Menurut data Badan Pusat Statistik (BPS), angka pernikahan di Indonesia cenderung menurun selama tiga tahun terakhir. Pada 2021, angka pernikahan mencapai 1,74 juta. Pada 2022, angkanya menurun menjadi 1,70 juta. Terbaru, angka pernikahan menurun drastis menjadi 1,58 juta. 

Jika laporan BPS itu direntangkan dalam 10 tahun terakhir, angka pernikahan di Indonesia mengalami penurunan sebesar 28,63% atau menyusut 632.791. Tahun 2023 jadi rekor tertinggi dengan angka pernikahan terendah di Indonesia yaitu 1,5 juta. 

Ada Pergeseran Paradigma Pernikahan

Sekretaris Jenderal Koalisi Perempuan Indonesia, Mike Verawati menyebut ada keterkaitan antara pendidikan seseorang dengan pergeseran paradigma pernikahan. Lulusan pendidikan tinggi S1 biasanya pada rentang usia 20-24 tahun. Usia tersebut juga termasuk ideal menikah sesuai anjuran Badan Kependudukan dan Keluarga Berencana Nasional (BKKBN).

Menurutnya, generasi muda sekarang lebih memprioritaskan kerja, menggapai cita-cita, dan mengejar ambisi ketimbang membangun rumah tangga bersama pasangan. Pergeseran paradigma ini membuat pernikahan sudah tidak lagi menjadi prioritas hidup bagi sebagian orang.

“Bisa jadi ini juga bagian dari kompleksitas kehidupan di Indonesia, bahwa berkeluarga itu nggak sekadar memutuskan untuk hidup bersama,” ujar Mike saat dihubungi Konde.co pada Senin (18/3/2024).

Pernikahan bukan sekadar menyatukan hidup antara pasangan saja. Ada konsekuensi apabila nantinya punya anak, tabungan, dan lain sebagainya. Pemenuhan akan ekonomi membuat seseorang berpikir ulang. Belum lagi soal tolak ukur kesuksesan yang juga berbeda dari generasi sebelumnya.

• **Tugas yang Dikerjakan**
(A) Berdasarkan data BPS dalam kutipan dokumen, berapa angka pernikahan di Indonesia pada 2022?
(B) Kembalikan teks dari kutipan dokumen di antara "Jika laporan BPS" dan "bagi sebagian orang.", termasuk kedua bagian tersebut, tanpa perubahan apa pun.

• **Materi yang Disediakan**
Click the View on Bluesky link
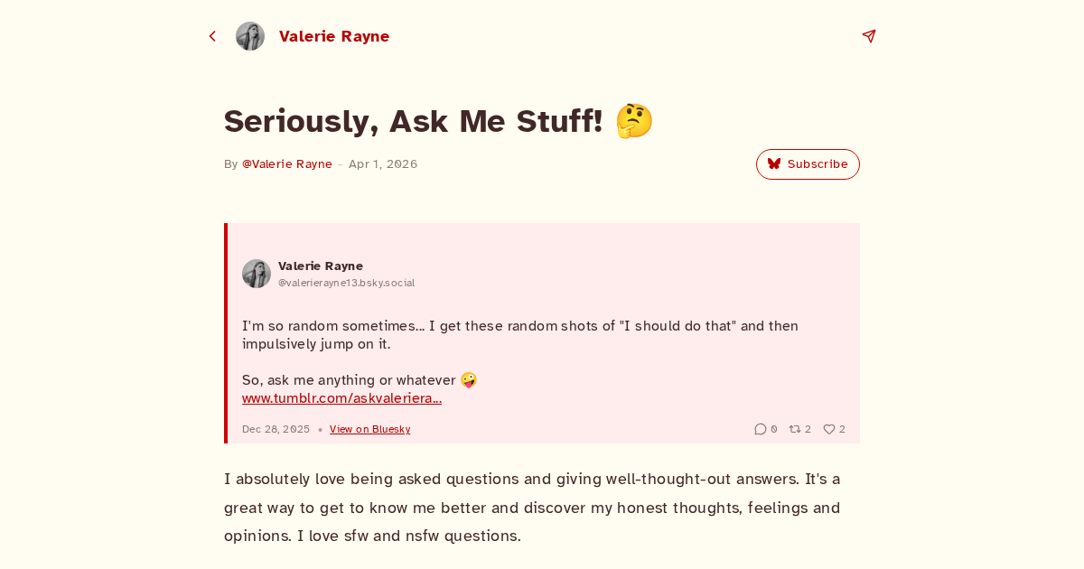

• **Jawaban Setiap Tugas**
(A) 1,70 juta.

(B)
Jika laporan BPS itu direntangkan dalam 10 tahun terakhir, angka pernikahan di Indonesia mengalami penurunan sebesar 28,63% atau menyusut 632.791. Tahun 2023 jadi rekor tertinggi dengan angka pernikahan terendah di Indonesia yaitu 1,5 juta. 

Ada Pergeseran Paradigma Pernikahan

Sekretaris Jenderal Koalisi Perempuan Indonesia, Mike Verawati menyebut ada keterkaitan antara pendidikan seseorang dengan pergeseran paradigma pernikahan. Lulusan pendidikan tinggi S1 biasanya pada rentang usia 20-24 tahun. Usia tersebut juga termasuk ideal menikah sesuai anjuran Badan Kependudukan dan Keluarga Berencana Nasional (BKKBN).

Menurutnya, generasi muda sekarang lebih memprioritaskan kerja, menggapai cita-cita, dan mengejar ambisi ketimbang membangun rumah tangga bersama pasangan. Pergeseran paradigma ini membuat pernikahan sudah tidak lagi menjadi prioritas hidup bagi sebagian orang.